Today's breakfast menu


“ スフレパンケーキ ”

“ シトラスとベリーのマチェドニア ”

“ トマトとパプリカのスムージー ”


~·~·~·~·~·~·~·~·~·~·~·~·~·~·~·~·~


 アルトは最後の仕上げの前に、食堂でテーブルのセットをしようかと支度していると、アイリが入口からひょっこりと顔を出した。


「アルトさん、おはようございます!」


「おう、おはよう、あいリン。もうちょいで出来るから、まっててな」


 まだ朝も早い時間なのだが、「はーい」と言う元気のよい返事と共に、アイリは支度の整った料理から順に、食堂へと運び出して行った。

 そのアイリの手伝いもあり、アルトは最後に残してあったパンケーキを焼き上げていると、生地の甘い香りと澄ましバターの芳醇な香りが、次第に厨房内へと充満する。

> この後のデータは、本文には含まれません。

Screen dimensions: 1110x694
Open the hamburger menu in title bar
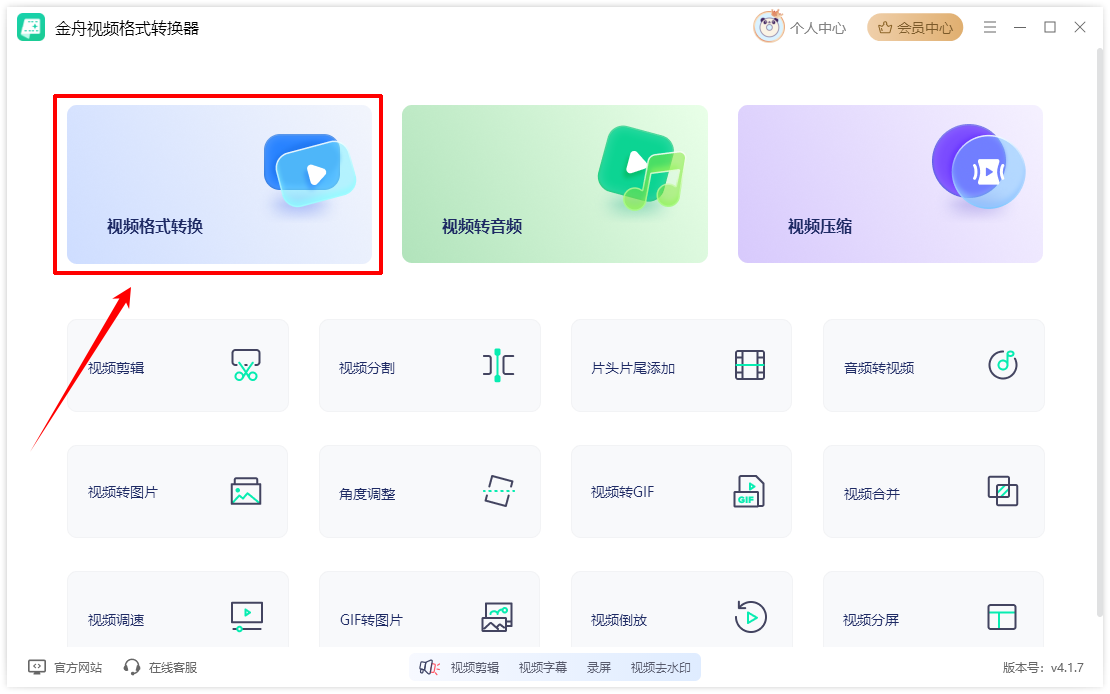[990, 28]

 その匂いに釣られて急いで戻ってきたのか、アイリはいつの間にか横に並び立ち、クンクン、と鼻を鳴らしながら、幸せに満ち溢れた表情を浮かべていた。


「いい匂いですねぇ。とーっても、美味しそうです」


「すぐに焼けるから、あいリン、先に座ってていいよ?」


 そう言われるも、アイリは首を振ってアルトのそばを離れず、軽快に焼き上がる音を耳にしながら、蓋をして蒸し焼きにされているパンケーキを食い入る様に見つめていた。

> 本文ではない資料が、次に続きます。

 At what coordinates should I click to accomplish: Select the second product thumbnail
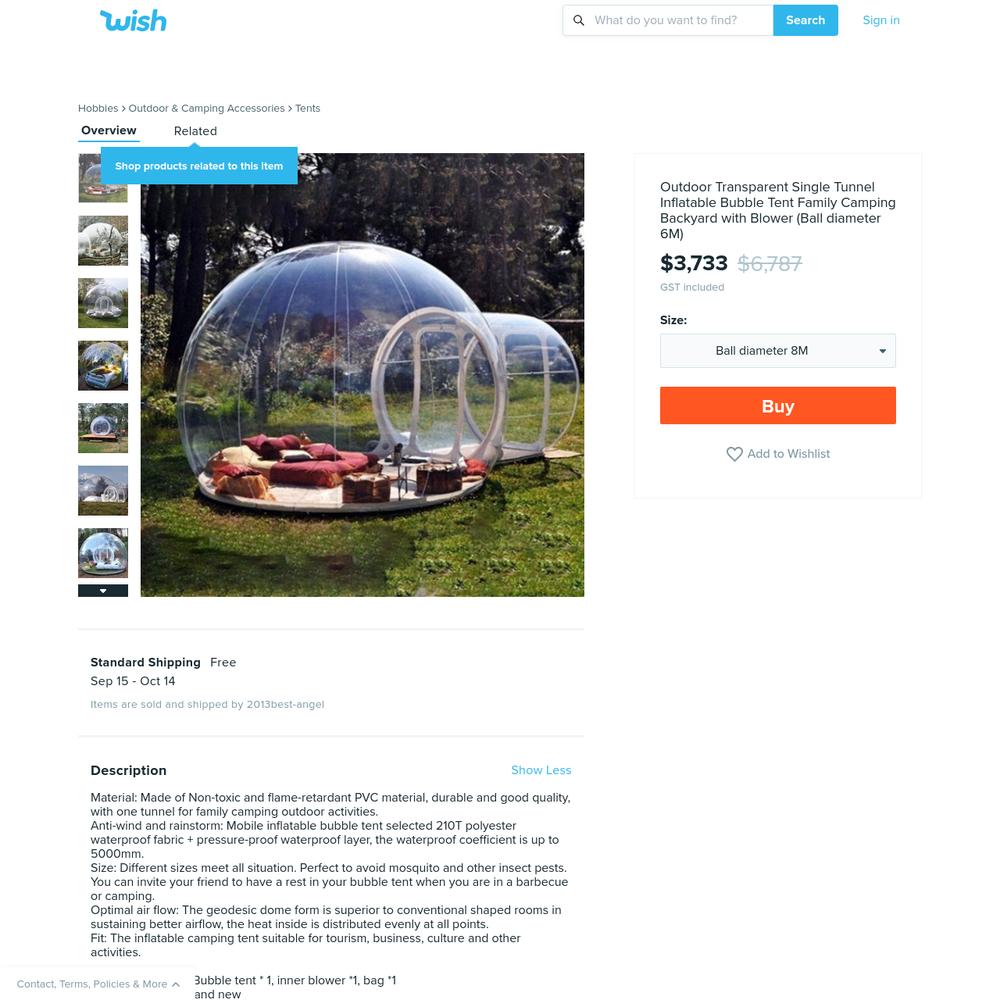[x=103, y=240]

 やがていい具合に焼き上がり、既に飾り付けてあった皿へ載せ、上から粉糖を振り掛ける。

 後は、萎まない熱々フワフワな内に、テーブルへと二人で運んだ。


「それじゃあ頂きましょう」


 既に席に着き、ナイフとフォークを持ち構えて、『早く食べたい!』と猛アピールしているアイリを横目に、アルトはそそくさと椅子に腰掛ける。


「はい、どうぞ召し上がれ」


 『待て』の解けた子犬のような勢いで、それでも優雅な所作は出来るだけ崩さずに、アイリは上手い事ナイフとフォークを扱って口に運んでいる。

 その、目の前に置かれたパンケーキと組み合っているアイリの姿は、実に微笑ましいものがあった。

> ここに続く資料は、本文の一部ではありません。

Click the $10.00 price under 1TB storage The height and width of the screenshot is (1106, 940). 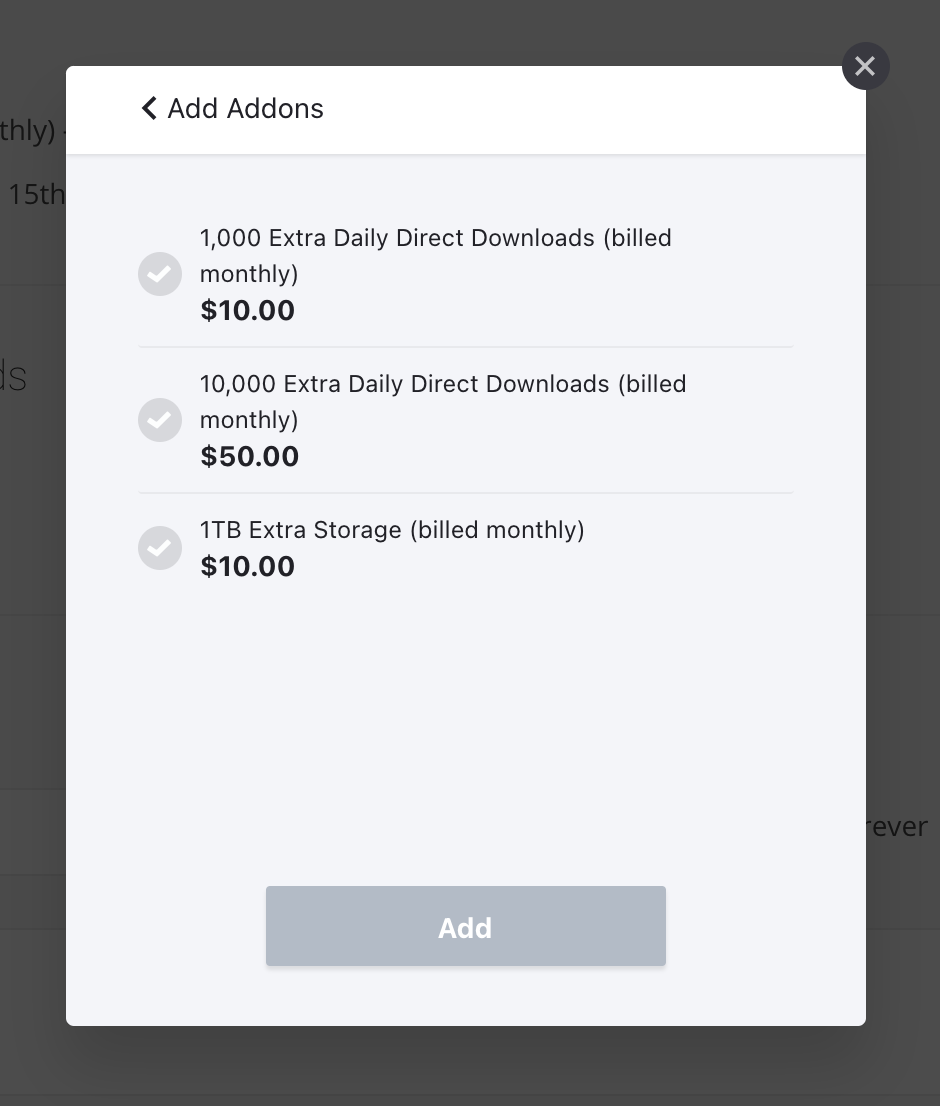[x=248, y=567]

 最初の雰囲気からは、こんな子だなんて思っても見ない位に。


 まずは、パンケーキにすっ、とナイフを入れて、アルトはその一欠けを口に運ぶ。

 ボリュームのありそうな見た目をしているが、スフレ特有の、シュワっ、としたふんわり軽い口当たりが実に面白い。

 昨日の残ったソースとホイップを添えてあるので、時折味の変化も楽しみながら、切り分け、口内に放り込むと咀嚼する。


「アルトさん! すっごく美味しいですっ!」


「そりゃどうも。そんなに美味しそうに食べられちゃ、作り甲斐があるってモンだよ」


 ナイフとフォークを携えたまま、嬉々とした表情を浮かべ、アイリはアルトを見つめている。


「幸せですねぇ」


 やはり、アイリは甘い物が大好物なのだろうか。

 相変わらず一口、口にする度、コロコロと変わる表情は、見てて飽きないものだが。

 クワっ、と目を大きく見開いたと思えば、トロン、と蕩けてしまいそうな恍惚とした顔を浮かべている。

 表情の宝石箱だ。


 早い話が、フルーツサラダであるマチェドニア。

 今回はブルーベリー、ラズベリー、ブラックベリーの三種のベリーに、オレンジとグレープフルーツの柑橘類が使われていた。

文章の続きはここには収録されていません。